Prof Martin Marshall, chair of the Royal College of GPs, said over the next two weeks the NHS would be pushing on with vaccinating over-50s and vulnerable people while it had a "bumper supply".
He said the announcement of a shortage was "disappointing" news and it would impact "the group we were hoping to start on in April which is the people under the age of 50 without any pre-existing conditions" who would now have to wait until May.
More than 25 million people in the UK have had a first dose of a Covid vaccine, while around 1.7 million have had a second jab.
After opening up appointments to all over-50s on Wednesday, the NHS in England was then told not to offer jabs to younger age groups throughout April.
Prof Adam Finn, a member of the government's Joint Committee for Vaccinations and Immunisation (JCVI), said the disruption to supply meant the UK's rollout would be going from "extremely fast to somewhat less fast", rather than "juddering to a halt".
He told BBC Radio 4's Today programme that the supply issues could affect infection rates but should not have an impact on hospital admissions, as those who are most vulnerable to Covid-19 were being prioritised for the jab.
The Serum Institute of India is the world's largest manufacturer of vaccines and is making one billion doses of the AstraZeneca jab this year for low and middle-income countries.
Its chief executive, Adar Poonawalla, has previously called for patience over global vaccine deliveries, saying the company has been "directed to prioritise the huge needs of India".
He has also raised concerns about raw material shortages, attributing this to US export bans on specific items needed to make vaccines, such as specialised bags and filters.
Earlier this month, it agreed to supply 10 million doses for the UK, but only half of these will arrive this month with the rest delayed for several weeks.
The rest of the UK's AstraZeneca doses are being produced domestically and the company says there are no supply issues.
Pfizer, which produces its vaccine in Belgium, says its deliveries to the NHS are also on track.
The UK has also approved a third vaccine - Moderna, which is due to start being rolled out in late spring.
More than 400 million doses of Covid vaccines have been ordered by the UK, including jabs made by Valneva, GlaxoSmithKline, Novavax and Janssen, which are yet to be approved.
Predicting what supply is available in the future is difficult.

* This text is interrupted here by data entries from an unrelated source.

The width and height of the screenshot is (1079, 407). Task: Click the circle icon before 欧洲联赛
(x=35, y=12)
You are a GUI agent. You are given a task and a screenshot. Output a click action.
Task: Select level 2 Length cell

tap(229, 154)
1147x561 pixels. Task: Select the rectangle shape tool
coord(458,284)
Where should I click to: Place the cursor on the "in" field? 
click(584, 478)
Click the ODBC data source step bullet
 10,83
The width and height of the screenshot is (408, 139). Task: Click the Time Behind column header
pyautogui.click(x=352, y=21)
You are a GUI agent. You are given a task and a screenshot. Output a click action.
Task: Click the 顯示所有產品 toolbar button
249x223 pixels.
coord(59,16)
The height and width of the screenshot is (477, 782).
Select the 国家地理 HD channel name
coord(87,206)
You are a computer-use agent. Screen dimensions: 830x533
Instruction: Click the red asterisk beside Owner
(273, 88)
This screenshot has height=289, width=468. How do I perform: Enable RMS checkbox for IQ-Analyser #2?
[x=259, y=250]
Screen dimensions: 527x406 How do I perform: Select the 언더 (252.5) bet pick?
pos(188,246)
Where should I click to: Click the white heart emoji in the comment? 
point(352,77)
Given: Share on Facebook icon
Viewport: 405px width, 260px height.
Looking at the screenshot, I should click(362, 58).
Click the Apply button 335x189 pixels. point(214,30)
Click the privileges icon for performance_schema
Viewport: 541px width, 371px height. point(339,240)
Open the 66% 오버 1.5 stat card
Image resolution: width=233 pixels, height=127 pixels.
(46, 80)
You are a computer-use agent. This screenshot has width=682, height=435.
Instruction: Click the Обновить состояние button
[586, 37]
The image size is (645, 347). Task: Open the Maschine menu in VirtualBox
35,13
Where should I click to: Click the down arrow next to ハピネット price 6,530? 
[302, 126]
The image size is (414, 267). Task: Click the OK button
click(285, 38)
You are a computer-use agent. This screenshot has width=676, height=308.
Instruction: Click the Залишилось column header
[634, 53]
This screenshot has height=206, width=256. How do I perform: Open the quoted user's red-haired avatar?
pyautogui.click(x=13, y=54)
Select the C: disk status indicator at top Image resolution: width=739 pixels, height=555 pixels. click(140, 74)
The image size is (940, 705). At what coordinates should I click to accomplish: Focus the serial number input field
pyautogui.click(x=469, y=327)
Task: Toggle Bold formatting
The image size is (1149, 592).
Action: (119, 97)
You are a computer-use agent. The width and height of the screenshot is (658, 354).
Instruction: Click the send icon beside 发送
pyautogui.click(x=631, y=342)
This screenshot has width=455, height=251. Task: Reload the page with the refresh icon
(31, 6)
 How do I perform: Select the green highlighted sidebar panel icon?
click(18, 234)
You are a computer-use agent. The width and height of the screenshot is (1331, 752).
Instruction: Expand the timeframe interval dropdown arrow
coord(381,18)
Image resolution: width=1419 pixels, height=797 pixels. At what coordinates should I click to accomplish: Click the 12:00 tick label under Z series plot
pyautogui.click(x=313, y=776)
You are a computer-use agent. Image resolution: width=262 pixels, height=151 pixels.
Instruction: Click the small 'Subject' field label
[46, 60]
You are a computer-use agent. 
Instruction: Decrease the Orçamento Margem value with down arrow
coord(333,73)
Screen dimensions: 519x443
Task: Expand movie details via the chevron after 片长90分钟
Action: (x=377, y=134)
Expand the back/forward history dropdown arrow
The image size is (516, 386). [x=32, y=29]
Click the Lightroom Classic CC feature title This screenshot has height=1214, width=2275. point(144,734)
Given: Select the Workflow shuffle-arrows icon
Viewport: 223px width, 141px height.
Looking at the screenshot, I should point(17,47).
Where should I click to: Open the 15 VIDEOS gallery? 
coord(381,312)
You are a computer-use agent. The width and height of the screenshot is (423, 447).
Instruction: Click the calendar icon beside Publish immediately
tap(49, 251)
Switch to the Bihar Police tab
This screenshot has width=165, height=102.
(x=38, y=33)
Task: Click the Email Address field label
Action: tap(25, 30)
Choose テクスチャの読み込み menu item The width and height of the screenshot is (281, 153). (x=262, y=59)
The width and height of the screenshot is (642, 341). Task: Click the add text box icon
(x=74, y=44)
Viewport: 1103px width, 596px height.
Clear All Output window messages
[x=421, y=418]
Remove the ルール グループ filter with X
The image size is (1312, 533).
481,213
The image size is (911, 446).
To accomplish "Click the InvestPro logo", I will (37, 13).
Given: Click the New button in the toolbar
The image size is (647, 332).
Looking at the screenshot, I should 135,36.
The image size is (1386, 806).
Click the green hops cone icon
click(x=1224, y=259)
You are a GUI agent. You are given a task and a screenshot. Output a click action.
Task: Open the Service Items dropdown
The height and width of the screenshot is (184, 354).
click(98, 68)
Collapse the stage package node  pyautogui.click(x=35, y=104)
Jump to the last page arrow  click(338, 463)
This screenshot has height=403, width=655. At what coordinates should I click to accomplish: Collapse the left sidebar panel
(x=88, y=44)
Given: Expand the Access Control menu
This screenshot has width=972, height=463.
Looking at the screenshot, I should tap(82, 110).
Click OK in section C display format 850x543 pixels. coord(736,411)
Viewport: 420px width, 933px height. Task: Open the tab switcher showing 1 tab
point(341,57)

Vaccine production is a biological process so manufacturers can never absolutely guarantee how much will be available.
When you are relying on supplies from abroad there's an added element of complexity.
The UK only has two plants that are currently producing an approved vaccine - both make the AstraZeneca jab. Stocks of Pfizer come from Belgium. Both these supply routes are currently delivering what has been forecast.
A deal was done with India to supply 10 million doses. But it was always made clear the exact date of shipment could not be absolutely guaranteed.
The government had understood the full shipment would arrive in time for mid-March and felt it needed to get vaccination clinics ready to do extra doses. They have now had to be stood down.
It comes after expectations were ramped up at the weekend after briefing to the media that the target to offer all adults a jab by the end of July could be hit a month early.
Those hopes now seem to have been dashed. Another reminder of just how fragile supply is.
Health Secretary Matt Hancock is due to give a statement to MPs in the Commons later on Thursday.
Shadow health secretary Jonathan Ashworth tweeted that people "across the country" would be "anxious and worried" about news of delays.
The European Medicines Agency (EMA) is due on Thursday to release the findings of an investigation into cases of blood clots in a handful of Oxford-AstraZeneca jab recipients.
Several European countries have paused the use of the vaccine but the regulator has said there was "no indication" it caused the clots.
The World Health Organization has urged countries not to halt vaccinations.
A further 141 people in the UK have died within 28 days of a positive test, according to figures updated on Wednesday from the UK government. A further 5,758 people have tested positive.